JIS C 8904-9 Compliance Standards

Class A, B and C Standards and
Specifications Defined by JIS C 8904-9

Spectral Match* Non-Uniformity of Irradiance Temporal Instability,
Short-term
Temporal Instability,
Long-term
Class A 0.75-1.25 ±2% 0.5% 2%
Class B 0.6-1.4 ±3% 2% 5%
Class C 0.4-2.0 ±10% 10% 10%

* Acceptable range ratio of ideal % according to related table values for 'Ideal Spectral Match' standards for JIS C 8904-9

Ideal Spectral Match Defined by
JIS C 8904-9 for Crystalline Silicon

Spectral Range (nm) Total Irradiance Range Ideal Percentage
400-500 13.8-23.0 18.4%
500-600 14.9-24.9 19.9%
600-700 13.8-23.0 18.4%
700-800 11.2-18.6 14.9%
800-900 9.4-15.6 12.5%
900-1100 11.9-19.9 15.9%

ASTM E 927-10 Compliance Standards

Class A, B and C Standards and
Specifications Defined by ASTM E 927-10

Spectral Match* Non-Uniformity of Irradiance Temporal Instability
Class A 0.75-1.25 2% 2%
Class B 0.6-1.4 5% 5%
Class C 0.4-2.0 10% 10%

* Acceptable range ratio of ideal % according to related table values for 'Ideal Spectral Match' standards for ASTM E 927-10

Ideal Spectral Match Defined by
ASTM E 927-10

Spectral Range (nm) Total Irradiance Range Ideal Percentage
400-500 13.8-23.0 18.4%
500-600 14.9-24.9 19.9%
600-700 13.8-23.0 18.4%
700-800 11.2-18.6 14.9%
800-900 9.4-15.6 12.5%
900-1100 11.9-19.9 15.9%

Newport Oriel Solar Simulators

Oriel Solar Simulators provide the closest spectral match to the sun available from any light source, with all Oriel Solar Simulators meeting class A specifications for this first criteria. Our offering includes systems with varying levels of performance for the two additional criteria according to your application requirements. Newport provides a calibration certificate and the test data validating performance for all three compliance standards. Below is a summary of our solar simulators and their classifications.

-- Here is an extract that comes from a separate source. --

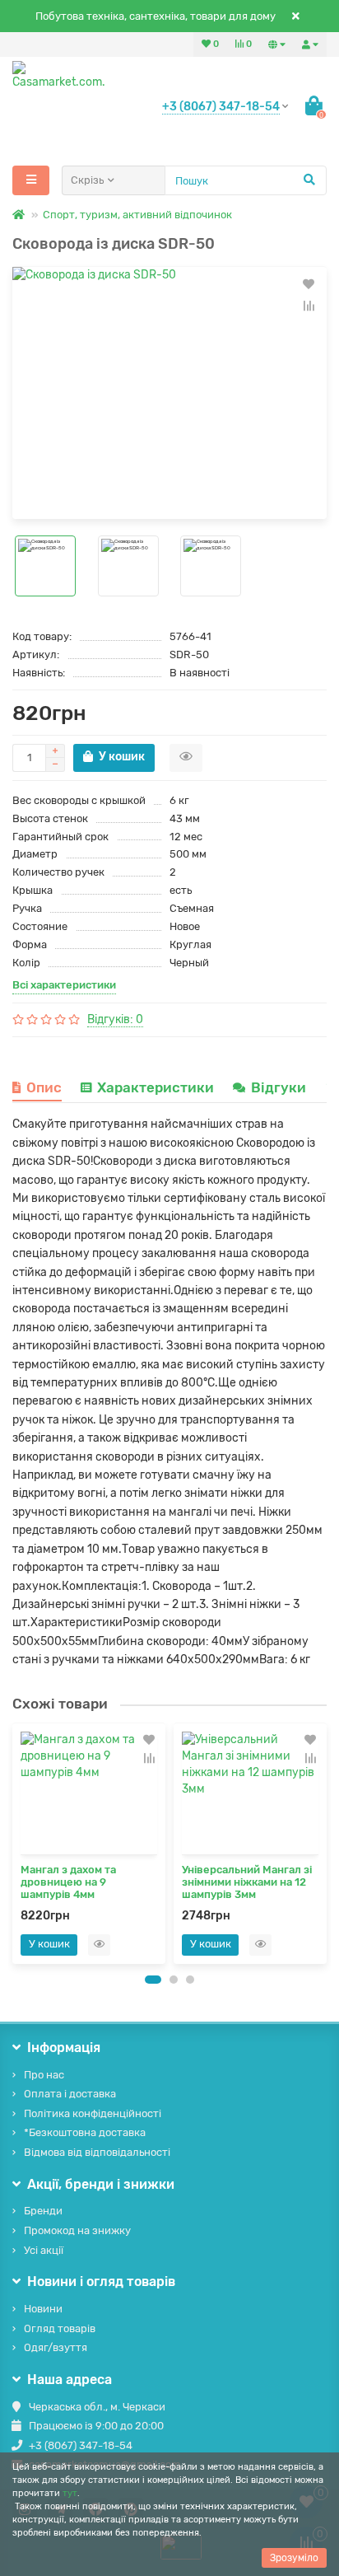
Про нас (44, 2075)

Classification Product Series Lamp Type Model Numbers
AAA Sol3A Xenon 94023A, 94043A, 94063A, 94083A, 94123A, 94123A-CPV
ABA Sol2A Xenon 94042A, 94062A, 94082A
ABB Sol1A Xenon 94041A, 94061A, 94081A
ABB LCS-100 Small Area Xenon 94011A, 94011A-ES
AAA VeraSol-2 LED VeraSol-2
ABA MiniSol LED LSH-7320

Additionally, our Sol-UV Ultraviolet Solar Simulators provide UV light for demanding applications in photobiology. Their spectral outputs are certified to be compliant to FDA CFR Part 201.327, ISO 24444:2010(e) First Edition, and the International SPF Test Method (CTFASA/COLIPA/JCIA/CTFA): May 2006 for Spectral Match. With an optional filter, it can deliver JCIA UVA compliant output.